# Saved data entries
····················

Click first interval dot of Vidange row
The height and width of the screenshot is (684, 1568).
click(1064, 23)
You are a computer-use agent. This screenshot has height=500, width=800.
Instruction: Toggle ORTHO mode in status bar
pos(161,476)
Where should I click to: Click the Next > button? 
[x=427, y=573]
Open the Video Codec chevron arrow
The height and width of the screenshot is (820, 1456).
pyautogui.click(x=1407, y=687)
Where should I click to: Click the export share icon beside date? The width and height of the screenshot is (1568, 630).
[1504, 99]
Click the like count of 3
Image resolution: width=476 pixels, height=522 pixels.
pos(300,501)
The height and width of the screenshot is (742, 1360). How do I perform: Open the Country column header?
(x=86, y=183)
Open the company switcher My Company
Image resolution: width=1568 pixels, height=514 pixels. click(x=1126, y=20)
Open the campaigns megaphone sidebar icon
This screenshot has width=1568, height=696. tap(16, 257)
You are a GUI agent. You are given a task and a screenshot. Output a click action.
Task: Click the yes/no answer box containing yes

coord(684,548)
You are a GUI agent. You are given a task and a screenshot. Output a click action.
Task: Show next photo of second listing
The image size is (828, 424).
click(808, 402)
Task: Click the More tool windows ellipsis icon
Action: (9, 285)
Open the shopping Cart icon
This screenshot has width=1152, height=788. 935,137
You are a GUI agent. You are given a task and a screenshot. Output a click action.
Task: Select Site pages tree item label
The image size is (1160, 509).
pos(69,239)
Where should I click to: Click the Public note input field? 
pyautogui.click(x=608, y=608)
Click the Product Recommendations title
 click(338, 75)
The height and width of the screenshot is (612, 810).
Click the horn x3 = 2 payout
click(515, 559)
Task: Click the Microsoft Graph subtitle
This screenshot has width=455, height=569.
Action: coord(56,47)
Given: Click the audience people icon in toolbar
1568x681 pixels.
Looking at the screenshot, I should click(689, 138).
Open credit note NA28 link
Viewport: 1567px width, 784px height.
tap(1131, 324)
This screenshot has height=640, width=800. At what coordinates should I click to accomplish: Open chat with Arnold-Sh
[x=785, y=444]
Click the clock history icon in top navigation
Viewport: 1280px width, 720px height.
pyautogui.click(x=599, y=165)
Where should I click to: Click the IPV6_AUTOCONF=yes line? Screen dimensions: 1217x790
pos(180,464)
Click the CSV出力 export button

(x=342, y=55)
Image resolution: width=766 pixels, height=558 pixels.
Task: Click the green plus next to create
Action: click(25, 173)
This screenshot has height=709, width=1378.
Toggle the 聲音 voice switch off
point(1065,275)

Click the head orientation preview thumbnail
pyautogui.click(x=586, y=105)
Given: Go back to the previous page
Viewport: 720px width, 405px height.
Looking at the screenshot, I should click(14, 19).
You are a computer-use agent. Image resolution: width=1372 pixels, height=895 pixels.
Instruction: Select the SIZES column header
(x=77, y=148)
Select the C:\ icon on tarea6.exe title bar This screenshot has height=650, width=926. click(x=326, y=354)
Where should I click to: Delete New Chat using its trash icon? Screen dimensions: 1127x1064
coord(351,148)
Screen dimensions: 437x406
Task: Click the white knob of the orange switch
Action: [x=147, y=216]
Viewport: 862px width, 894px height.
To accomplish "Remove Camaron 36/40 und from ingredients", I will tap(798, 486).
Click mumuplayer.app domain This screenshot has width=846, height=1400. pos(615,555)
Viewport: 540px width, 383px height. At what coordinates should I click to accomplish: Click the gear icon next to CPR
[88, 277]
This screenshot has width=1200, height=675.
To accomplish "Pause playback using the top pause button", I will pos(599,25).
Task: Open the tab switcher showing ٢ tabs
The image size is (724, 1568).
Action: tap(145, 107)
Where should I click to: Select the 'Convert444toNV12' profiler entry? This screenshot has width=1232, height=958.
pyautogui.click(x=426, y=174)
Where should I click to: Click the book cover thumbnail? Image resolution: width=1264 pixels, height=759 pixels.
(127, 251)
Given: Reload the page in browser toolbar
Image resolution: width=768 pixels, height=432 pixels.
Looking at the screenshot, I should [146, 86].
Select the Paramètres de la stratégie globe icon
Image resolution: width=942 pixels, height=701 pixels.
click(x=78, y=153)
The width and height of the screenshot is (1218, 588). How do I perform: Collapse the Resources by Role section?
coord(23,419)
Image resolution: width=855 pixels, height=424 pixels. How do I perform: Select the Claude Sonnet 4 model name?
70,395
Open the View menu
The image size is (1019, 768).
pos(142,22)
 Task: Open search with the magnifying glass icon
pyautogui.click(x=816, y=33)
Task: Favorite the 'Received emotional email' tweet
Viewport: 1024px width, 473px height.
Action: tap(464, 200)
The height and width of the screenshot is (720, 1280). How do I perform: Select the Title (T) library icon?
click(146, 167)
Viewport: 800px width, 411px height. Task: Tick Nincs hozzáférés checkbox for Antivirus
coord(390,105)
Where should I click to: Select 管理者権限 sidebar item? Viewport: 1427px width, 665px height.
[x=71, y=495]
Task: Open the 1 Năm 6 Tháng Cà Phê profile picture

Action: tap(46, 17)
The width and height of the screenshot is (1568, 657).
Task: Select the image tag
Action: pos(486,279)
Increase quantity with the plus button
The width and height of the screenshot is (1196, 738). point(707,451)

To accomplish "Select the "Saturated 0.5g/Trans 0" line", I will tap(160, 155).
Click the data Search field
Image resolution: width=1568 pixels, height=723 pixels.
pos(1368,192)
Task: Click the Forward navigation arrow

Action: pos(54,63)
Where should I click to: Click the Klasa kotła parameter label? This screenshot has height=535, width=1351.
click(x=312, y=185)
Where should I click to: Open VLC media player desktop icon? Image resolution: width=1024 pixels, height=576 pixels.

····················

# Your instructions
Look through the entries for lines containing the word "toolbar" and return each one.

# Result for this exercise
Given: Click the audience people icon in toolbar
Given: Reload the page in browser toolbar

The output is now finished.